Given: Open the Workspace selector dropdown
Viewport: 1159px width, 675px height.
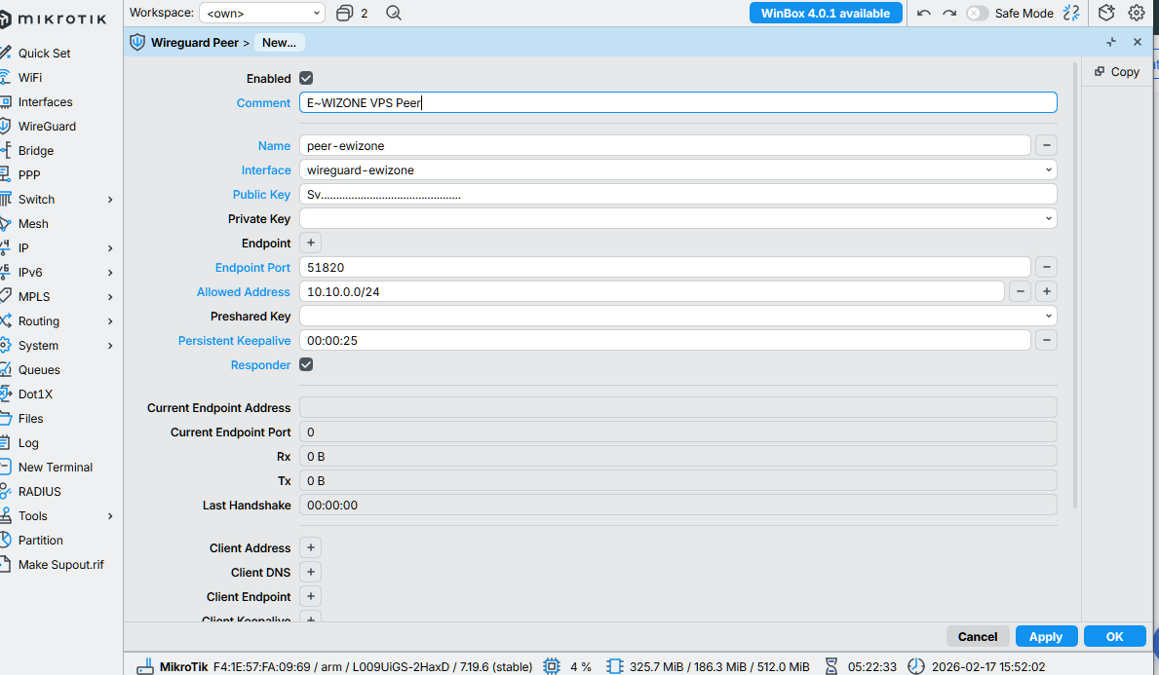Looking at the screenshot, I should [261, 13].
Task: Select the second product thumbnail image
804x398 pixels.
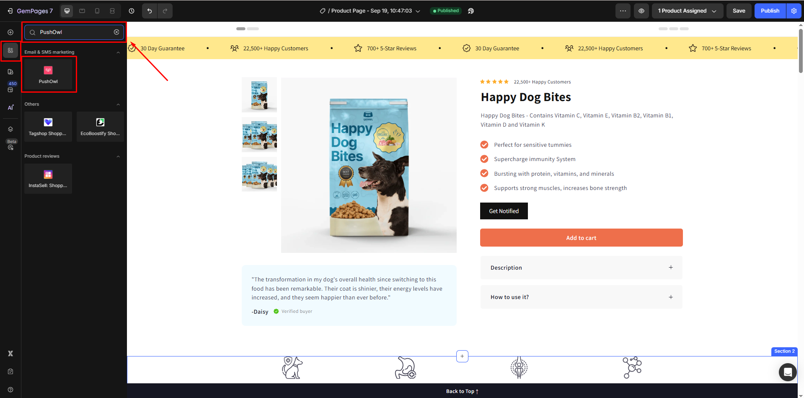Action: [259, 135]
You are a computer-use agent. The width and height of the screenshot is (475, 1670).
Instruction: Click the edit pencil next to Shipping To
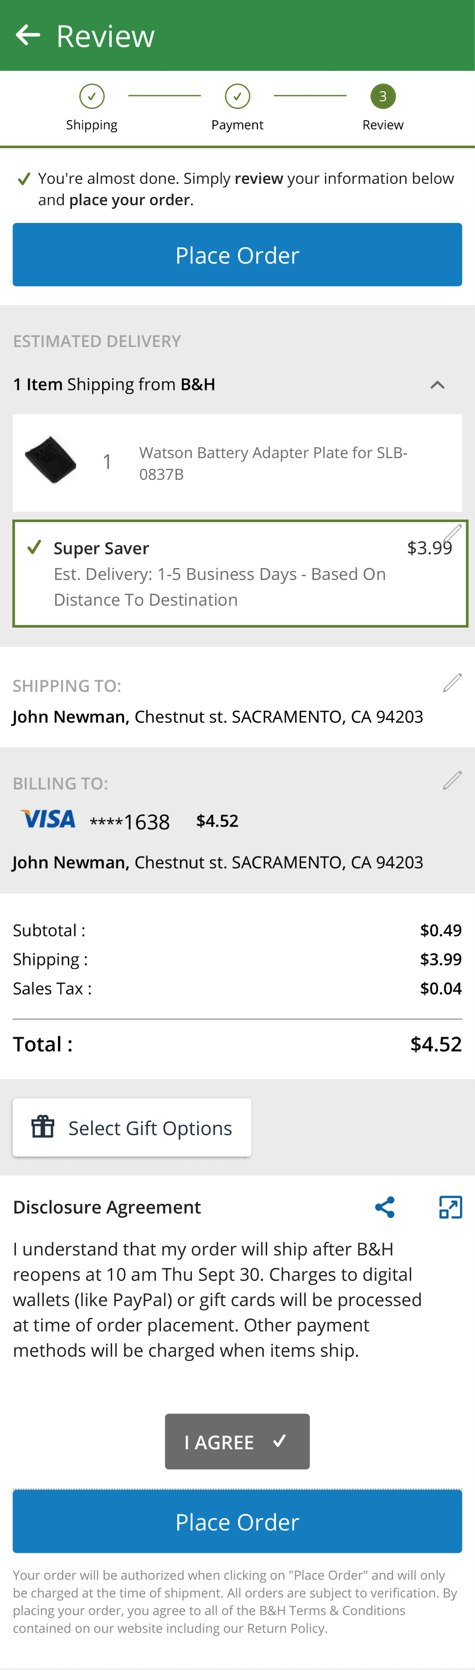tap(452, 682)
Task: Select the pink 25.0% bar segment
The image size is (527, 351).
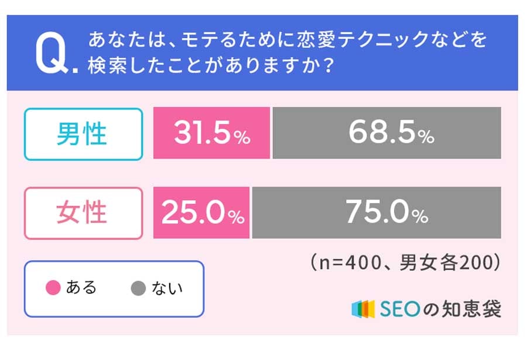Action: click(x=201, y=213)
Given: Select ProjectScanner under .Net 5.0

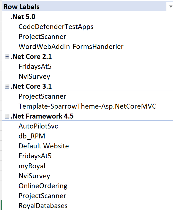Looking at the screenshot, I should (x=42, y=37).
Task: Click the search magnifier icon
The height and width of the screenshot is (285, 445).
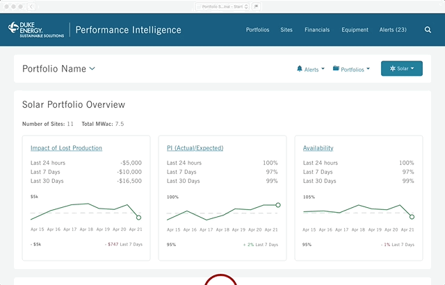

########################################

* Request:
Lay out every line of the entries above as a Markdown table with the columns "No." and "Text", numbering the rows in order. Skip blank lines and leave the pictures out.

* Answer for the task:
| No. | Text |
|---|---|
| 1 | Given: Open the Workspace selector dropdown |
| 2 | Viewport: 1159px width, 675px height. |
| 3 | Looking at the screenshot, I should [261, 13]. |
| 4 | Task: Select the second product thumbnail image |
| 5 | 804x398 pixels. |
| 6 | Action: [259, 135] |
| 7 | You are a computer-use agent. The width and height of the screenshot is (475, 1670). |
| 8 | Instruction: Click the edit pencil next to Shipping To |
| 9 | tap(452, 682) |
| 10 | Task: Select the pink 25.0% bar segment |
| 11 | The image size is (527, 351). |
| 12 | Action: click(x=201, y=213) |
| 13 | Given: Select ProjectScanner under .Net 5.0 |
| 14 | Looking at the screenshot, I should (x=42, y=37). |
| 15 | Task: Click the search magnifier icon |
| 16 | The height and width of the screenshot is (285, 445). |